道真は家柄の低さを批判されたが、自己の学識と実績で対抗した。道真の能力を認める人々も血統意識から抜け出せない人々が多かった。ここから道真が天女の子どもであるという伝承が生まれる。後に平清盛が武家でありながら太政大臣になったが、そこから白河院の子であるとの説が生まれた。それと同じである。
伝承は羽衣伝説と一体化している。近江国の漁師の桐畑太夫のところに美しい天女が舞い降りた。

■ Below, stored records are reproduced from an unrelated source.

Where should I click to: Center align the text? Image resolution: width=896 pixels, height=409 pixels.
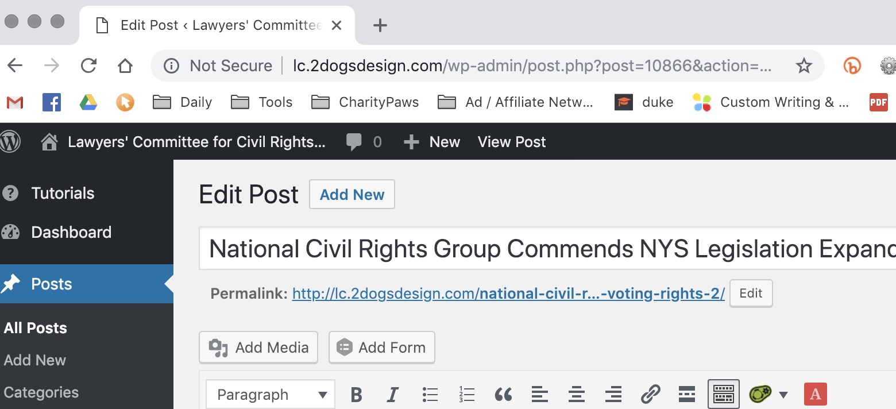(576, 395)
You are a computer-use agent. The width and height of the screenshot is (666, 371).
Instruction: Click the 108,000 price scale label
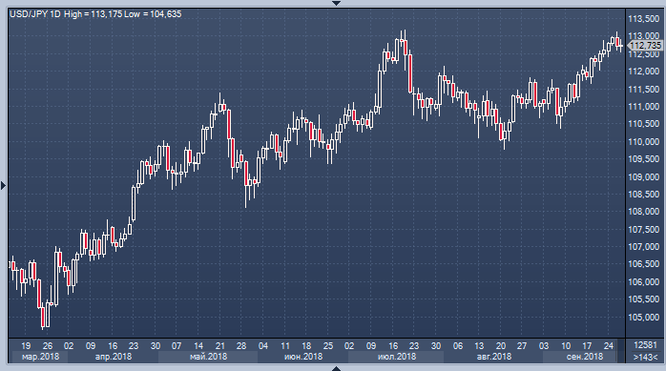[x=644, y=212]
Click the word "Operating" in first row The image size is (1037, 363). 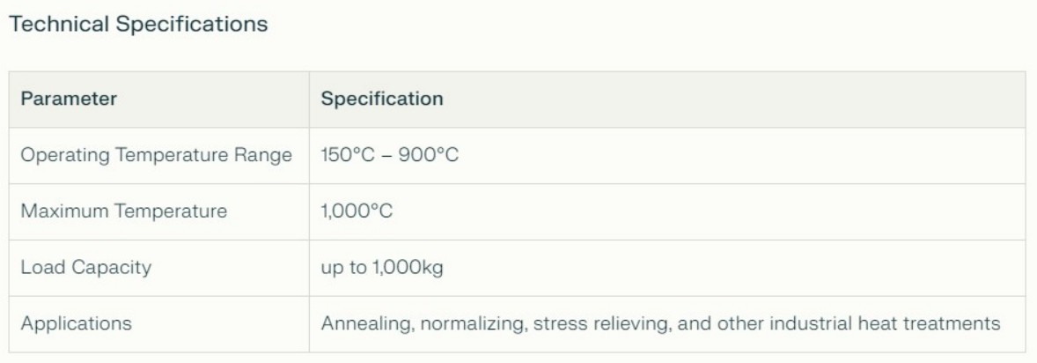[x=56, y=155]
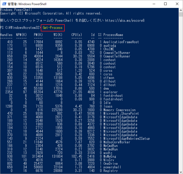
Task: Close the PowerShell window
Action: [177, 4]
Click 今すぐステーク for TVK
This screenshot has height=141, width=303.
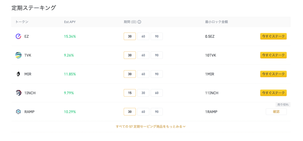click(273, 55)
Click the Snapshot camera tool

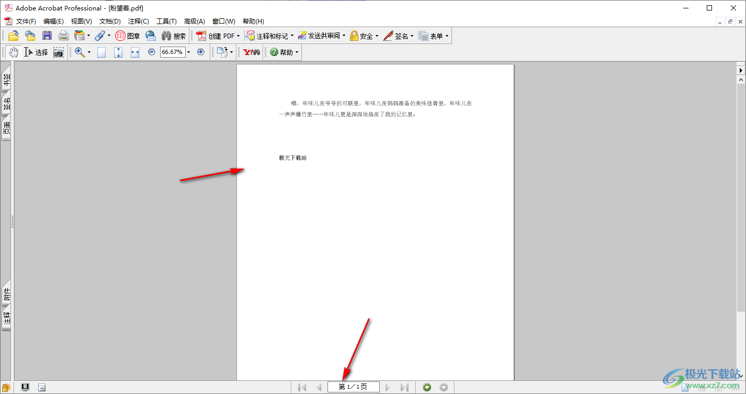coord(59,52)
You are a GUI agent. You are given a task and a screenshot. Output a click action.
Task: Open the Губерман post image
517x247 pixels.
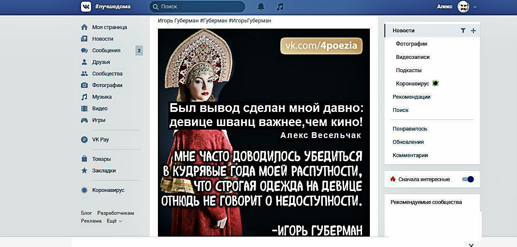[x=264, y=133]
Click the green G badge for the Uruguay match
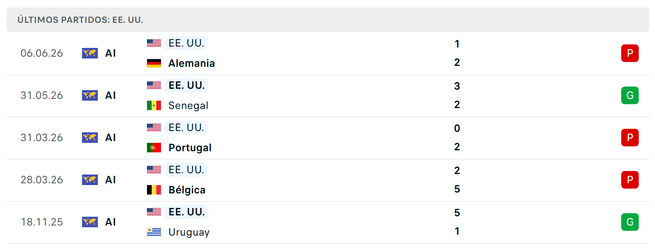 [x=630, y=222]
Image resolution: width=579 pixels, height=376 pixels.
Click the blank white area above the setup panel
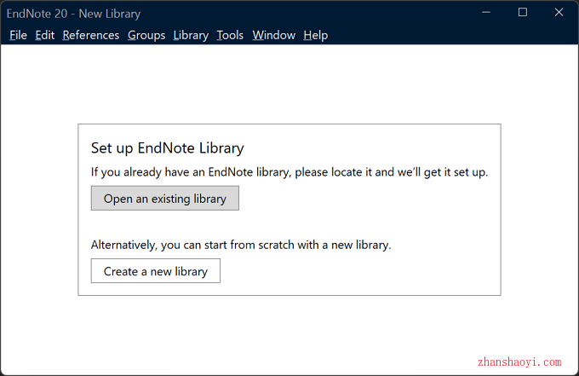coord(290,84)
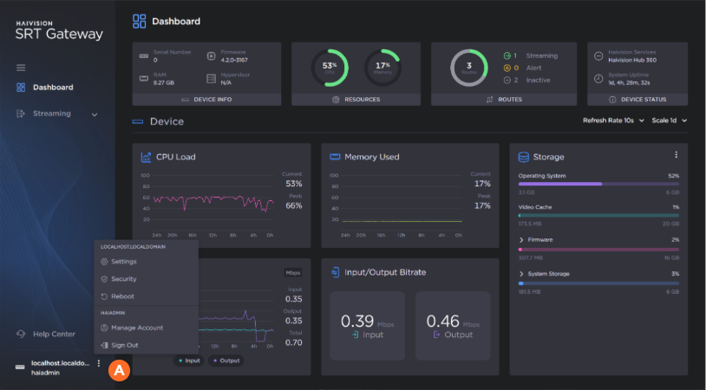
Task: Click the Routes donut chart
Action: click(x=469, y=68)
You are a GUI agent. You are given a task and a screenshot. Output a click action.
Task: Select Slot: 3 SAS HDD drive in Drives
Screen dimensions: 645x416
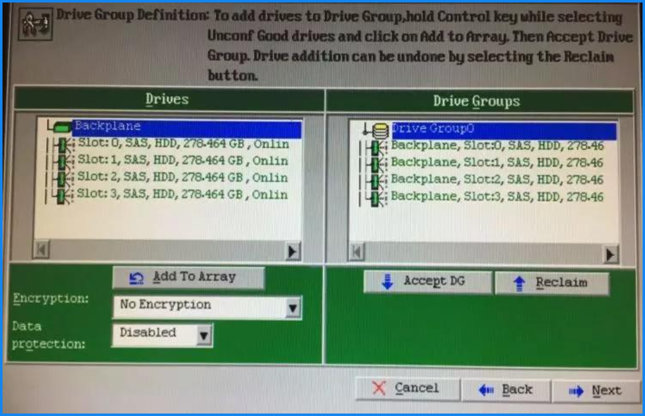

太夫は羽衣を隠して天女と夫婦になり、道真が産まれた。天女は羽衣を見つけ天に帰ってしまい、太夫もその後を追って天に上ってしまう。道真は石の上に捨て置かれ、泣いていたが、体が光に包まれて空に飛び立ち、菅原是善の屋敷の庭に着地した。是善は長男と次男を相次いで亡くし、豊受大御神に子どもを祈願していた。
「私には父母がいないのでそなたを父にしたい」
着地した道真は是善に語り、道真は菅原家で育てられることになった。道真は菅原家で育てられる中で、優れた教育を受け、学問を身につけていった。
時の権力者たる藤原時平は悩んでいた。道真の名声が高まるにつれて、彼の政敵達は焦燥感を抱くようになった。道真の公正な政治への情熱と人々からの支持が、時平の権力にとって脅威となりつつあった。
「やはり道真は邪魔だな。道真を何とかしなければ……何かいい方法はないものだろうか?」
藤原菅根が言った。別の者は深くため息をつきながら答えた。
「道真を排除することは容易ではありません。彼は公正さと人々への真摯な取り組みが評価されており、彼を失脚させることは人々の不満を招くかもしれません。しかし、このまま彼の存在を黙認するわけにもいきません。私達は新たな策略を考えなければなりません」
藤原菅根は藤原時平に注意深く近づき、囁いた。
「時平殿、もし私に許されるのであれば、道真を追い込む一手を考えてみましょう。彼の名声と信念を利用し、彼自身を陥れる罠を仕掛けることはいかがでしょうか?」
時平はその提案に興味を持ちながらも慎重に考えた。
「それは危険な一手だ。道真を陥れるために証拠や噂を利用することになるかもしれない。しかし、それには慎重な準備と信頼できる手段が必要だ。彼を公正さと誠実さで打ち負かすことができるのなら、それが最良の方法かもしれない」
「あいつを冤罪で左遷してしまえばよいのです」
「なるほど、そういう手がありますか!」
「これは名案ですね」
別の者は反対した。
「冤罪の左遷では我々の面子が立たないではないか」
「道真を追放することは正当な理由が必要ではないでしょうか?冤罪をでっち上げることは道義に反する行為です」
「君の言う通りだ。私達の手段は卑劣すぎるかもしれない」
「しかし、このままでは道真の存在が我々にとって永遠の脅威となります」
「うーん……、確かにそうだ」
「道真を追放すれば、我々も気分が良くなります」
「確かに道真の存在がなくなれば私たちの悩みも解消される」
「よし、やってみるか!早速準備を始めよう」
「冤罪を成立させるためには、人々を信じさせる必要がある。我々は道真の評判を傷つけるための巧妙な策略を用意しなければならない」
側近達は意見を出し合いながら、計画の詳細を練り始めた。彼らは道真に対する噂や陰謀を広めるための手段を探り、信頼できる人物を利用することを決定した。彼らは都合よく切り取られた事実と噂を組み合わせ、道真の名声を傷つけるための冤罪の網を張り巡らせていった。